Федотов П.А. Не в пору гость (Завтрак аристократа). 1849—1850. Фрагмент
Прежде чем продолжать биографию Федотова, необходимо сказать несколько слов о том, в каких условиях находилось тогда русское искусство, каким идеалам оно служило и какими принципами руководствовалось.
Перенесенное к нам с запада итальянское искусство, сначала приспособленное у нас главным образом для религиозных целей в виде так называемого фряжского письма, а потом, с открытием Академии художеств (и даже раньше), служившее для изображения военных и аллегорических картин, прославляющих всевозможные доблести и подвиги славного века Екатерины и Петра, понятно, не могло влиять на массы и, так сказать, ничего не прибавляло к развитию их, не воспитывало в них национального духа.

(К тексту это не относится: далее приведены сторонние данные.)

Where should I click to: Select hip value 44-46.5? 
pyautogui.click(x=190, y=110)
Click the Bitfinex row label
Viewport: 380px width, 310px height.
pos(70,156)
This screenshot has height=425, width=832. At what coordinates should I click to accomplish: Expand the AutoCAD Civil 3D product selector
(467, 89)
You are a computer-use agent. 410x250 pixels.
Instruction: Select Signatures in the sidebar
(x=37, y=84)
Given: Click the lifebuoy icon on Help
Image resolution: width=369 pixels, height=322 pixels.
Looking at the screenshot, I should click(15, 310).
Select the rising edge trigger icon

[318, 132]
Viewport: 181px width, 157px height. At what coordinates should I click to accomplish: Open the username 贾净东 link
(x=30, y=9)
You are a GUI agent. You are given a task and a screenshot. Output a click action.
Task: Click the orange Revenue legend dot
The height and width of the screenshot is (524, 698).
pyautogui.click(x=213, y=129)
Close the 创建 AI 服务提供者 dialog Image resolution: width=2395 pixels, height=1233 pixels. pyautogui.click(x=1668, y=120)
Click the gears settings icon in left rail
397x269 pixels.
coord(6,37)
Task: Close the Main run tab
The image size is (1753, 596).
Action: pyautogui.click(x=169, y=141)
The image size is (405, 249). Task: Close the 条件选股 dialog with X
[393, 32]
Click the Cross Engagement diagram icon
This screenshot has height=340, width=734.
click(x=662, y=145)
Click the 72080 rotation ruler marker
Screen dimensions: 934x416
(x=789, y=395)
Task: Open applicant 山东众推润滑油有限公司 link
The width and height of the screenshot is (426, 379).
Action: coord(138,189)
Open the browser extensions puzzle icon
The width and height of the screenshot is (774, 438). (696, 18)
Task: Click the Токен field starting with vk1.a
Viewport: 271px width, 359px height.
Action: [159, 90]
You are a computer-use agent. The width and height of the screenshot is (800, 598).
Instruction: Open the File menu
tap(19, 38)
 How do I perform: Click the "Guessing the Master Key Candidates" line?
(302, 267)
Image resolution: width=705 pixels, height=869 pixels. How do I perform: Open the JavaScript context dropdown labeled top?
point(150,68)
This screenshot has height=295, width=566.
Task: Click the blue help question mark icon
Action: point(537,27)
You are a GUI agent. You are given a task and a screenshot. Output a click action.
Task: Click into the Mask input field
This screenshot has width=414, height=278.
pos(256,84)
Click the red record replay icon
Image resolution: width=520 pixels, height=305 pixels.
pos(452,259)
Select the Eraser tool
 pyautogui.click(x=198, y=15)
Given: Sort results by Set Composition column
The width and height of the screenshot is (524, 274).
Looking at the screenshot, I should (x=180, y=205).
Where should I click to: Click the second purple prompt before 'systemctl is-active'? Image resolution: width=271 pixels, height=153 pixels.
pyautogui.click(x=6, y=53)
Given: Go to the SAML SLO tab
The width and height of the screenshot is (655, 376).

Направленное требованиями века большей частью в религиозную сторону, и притом в сторону религиозных изображений, вполне непонятных – как нечто отвлеченное – большинству общества, итальянское искусство привилось и поддерживалось главным образом среди духовенства и богатой знати, оставляя в стороне жизнь, быт, нравы и типы того народа, среди которого оно развивалось. Величайшие мастера итальянских школ очень редко и неохотно брались за сюжеты, касающиеся современного им общественного строя, несмотря на то что перед их глазами проходили величайшие события жизни Италии; мы не хотим этим умалить громадных заслуг этих мастеров перед искусством; они дали последующим поколениям художников ясное понимание формы, выработали эстетические принципы, пластику и рельеф – одним словом, дали ту азбуку искусства, которой перед ними никто не знал, которою мы теперь пользуемся и которую изучаем как необходимое подспорье. Но не нужно забывать, что в деле искусства это еще не цель, а скорее средство для его развития и процветания.